I just came here to make sure people knew about this! I didn’t realize Rclone could mount on MacOS 11 (Big Sur) or later. Is there any way we could either adopt Rclone’s method of mounting OR utilize Rclone for all “restic mount” commands?
But yeah as it stands, there’s no way to get a repository mounted (without a virtual / secondary machine anyway). Restic still relies on OSXFUSE. That said, Rclone can even mount on Windows too. I totally didn’t realize that. I’m hoping all of this is possible to port to Restic too - or, in the least, it’s possible to utilize Rclone to do the heavy lifting for Restic!

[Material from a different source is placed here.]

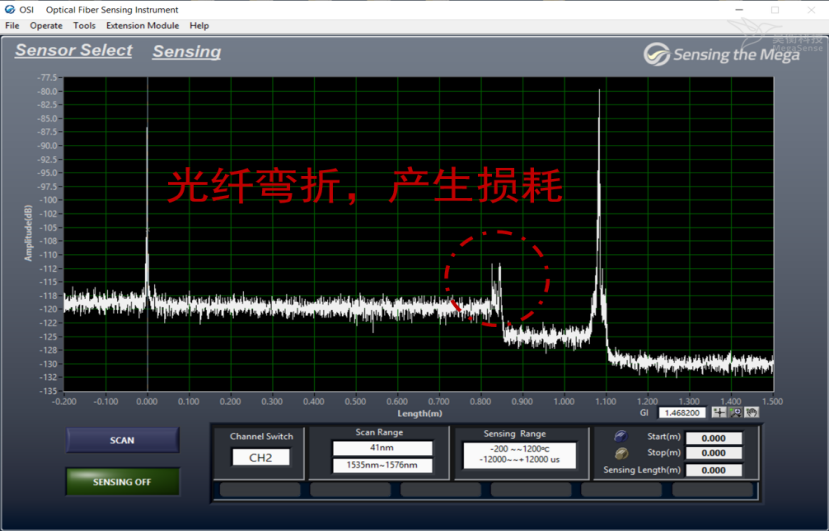Viewport: 829px width, 532px height.
Task: Click the tan Stop position knob
Action: click(x=620, y=453)
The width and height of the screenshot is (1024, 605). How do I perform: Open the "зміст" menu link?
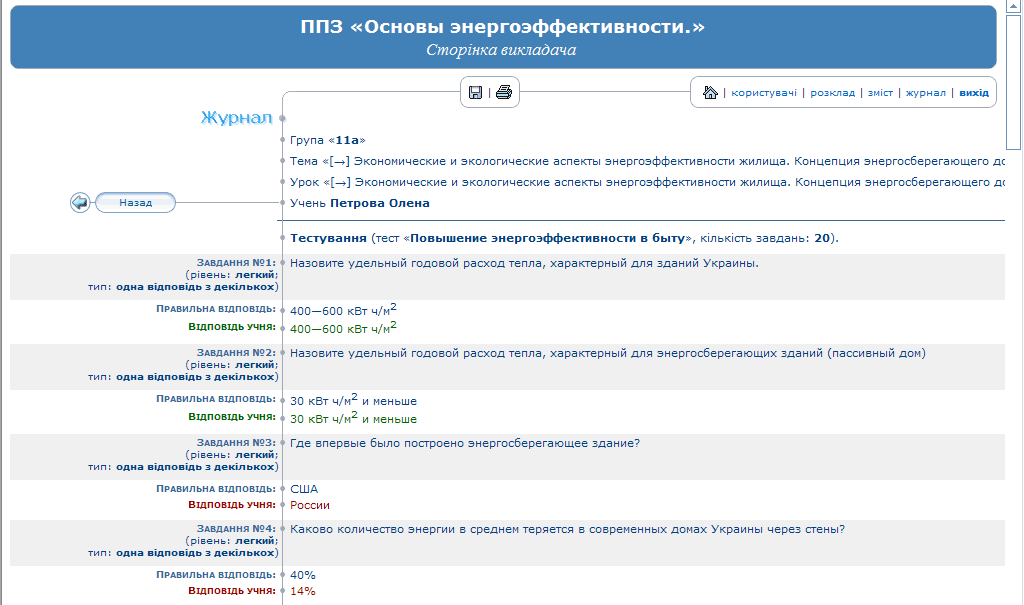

Until this is resolved, I created the following script to enable browsing of a restic archive using Docker and rclone. Rclone can serve a directory as an HTTP service, so instead of mounting to the local disk, one can access snapshots in the browser.
#!/usr/bin/env bash
# Start docker desktop if it is not running
if (! docker stats --no-stream ); then
# On Mac OS this would be the terminal command to launch Docker
open -a Docker
#Wait until Docker daemon is running and has completed initialisation
while (! docker stats --no-stream ); do
# Docker takes a few seconds to initialize
echo "Waiting for Docker to launch..."
sleep 1
done
fi
# create a short script for the container to mount and serve
cat <<EOF > /tmp/dscrpt
mkdir -p /rcmount
restic mount /rcmount &
exec rclone serve http /rcmount -L --addr 0.0.0.0:8080
EOF
chmod +x /tmp/dscrpt
# Run a container with restic and rclone
docker run \
--privileged \
--device "/dev/fuse:/dev/fuse" \
-e RESTIC_REPOSITORY=$RESTIC_REPOSITORY \
-e RESTIC_PASSWORD="$(gpg --decrypt $HOME/.config/restic/restic_passwd.gpg)" \
-p 127.0.0.1:8080:8080 \
-v "$HOME/.config/rclone/rclone.conf:/root/.config/rclone/rclone.conf" \
-v "/tmp/dscrpt:/dscrpt" \
--entrypoint "/bin/sh" \
tofran/restic-rclone:latest_latest /dscrpt
# Now go to localhost:8080 in your browser to browse snapshots
Wow… beautiful. Thanks so much. I was beginning to try jumping through hoops using WSL (except I’m almost sure that wouldn’t work as I don’t believe WSL has FUSE).